• [Description of the task] Would you copy the records exactly, leaving the pictures out?

• [Data extracts]
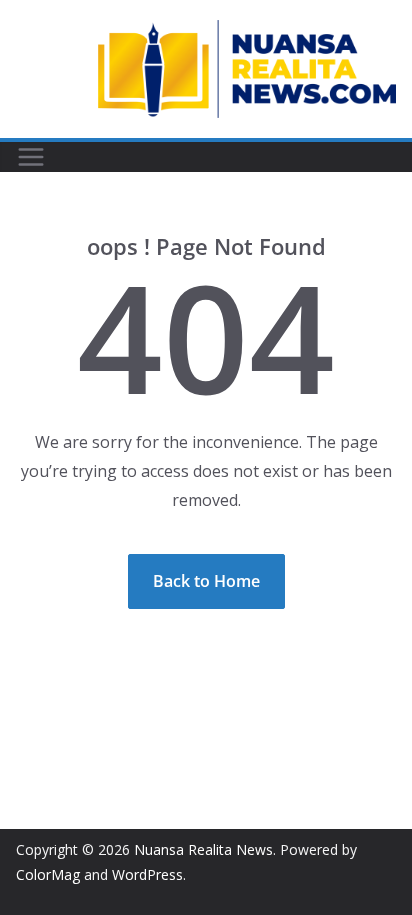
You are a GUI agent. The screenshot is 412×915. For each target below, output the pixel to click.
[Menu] (31, 157)
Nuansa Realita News (203, 849)
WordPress (147, 874)
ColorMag (48, 874)
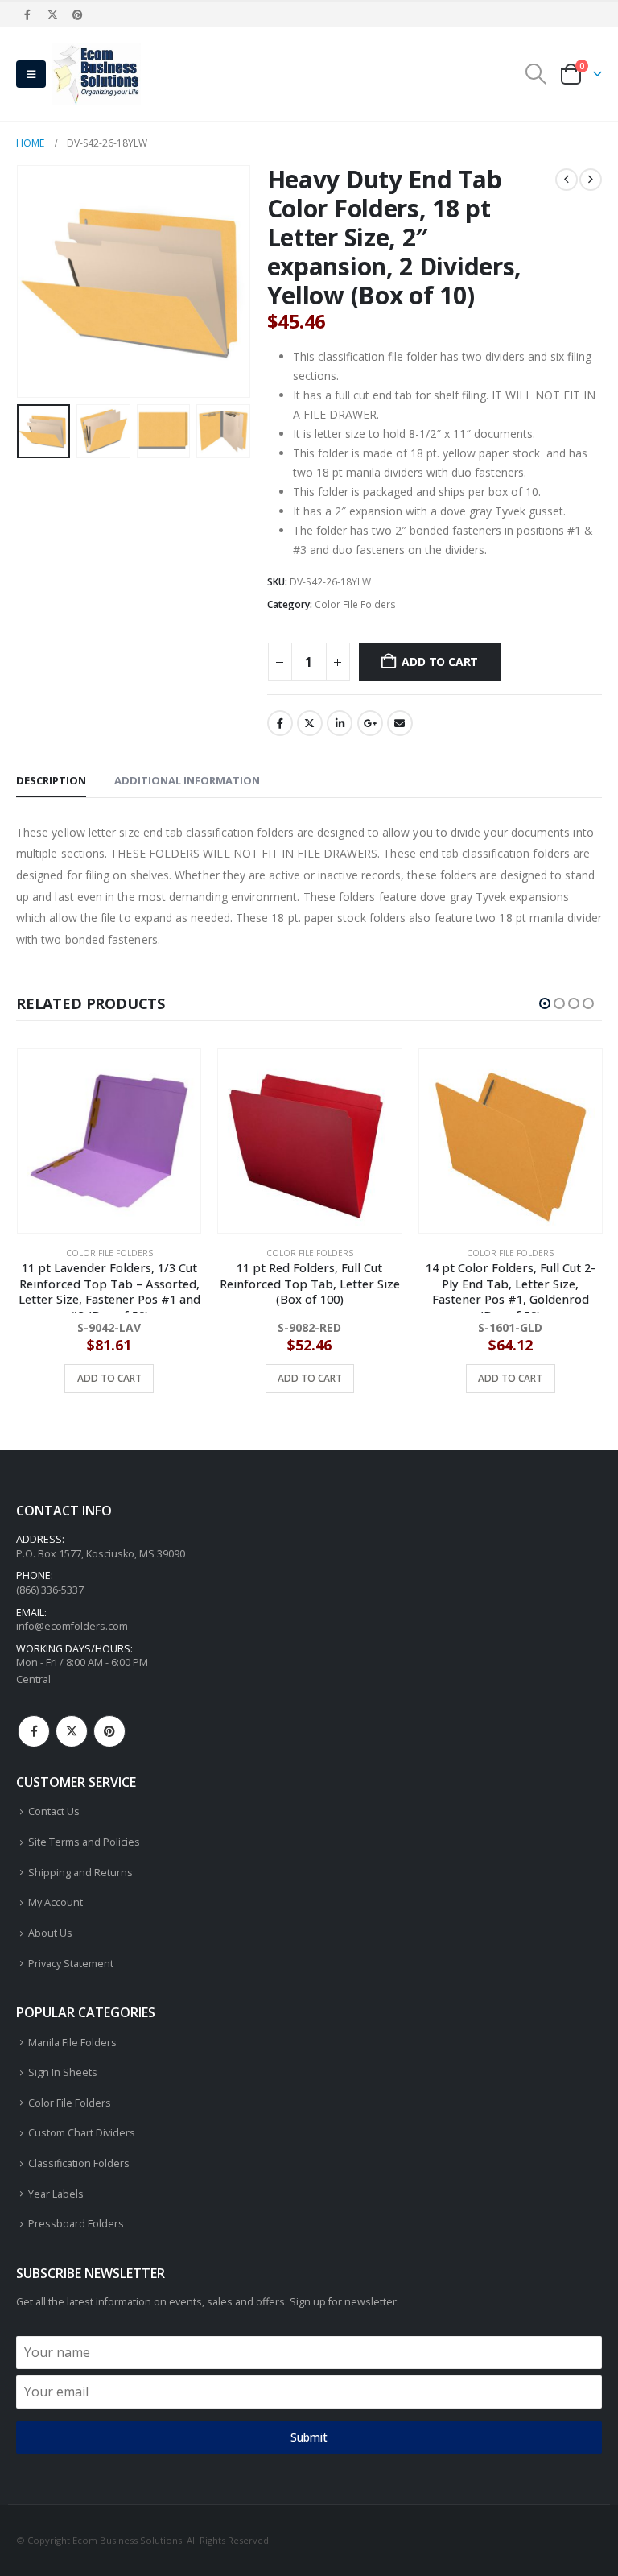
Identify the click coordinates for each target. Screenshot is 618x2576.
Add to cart (440, 661)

• [Exercise answer]
You are a GUI agent. The screenshot is 412×915. For each target below, output the pixel to click.
[Menu] (31, 157)
Nuansa Realita News (203, 849)
WordPress (147, 874)
ColorMag (48, 874)
Identify the click coordinates for each target. Screenshot is 618x2576.
Add to cart (440, 661)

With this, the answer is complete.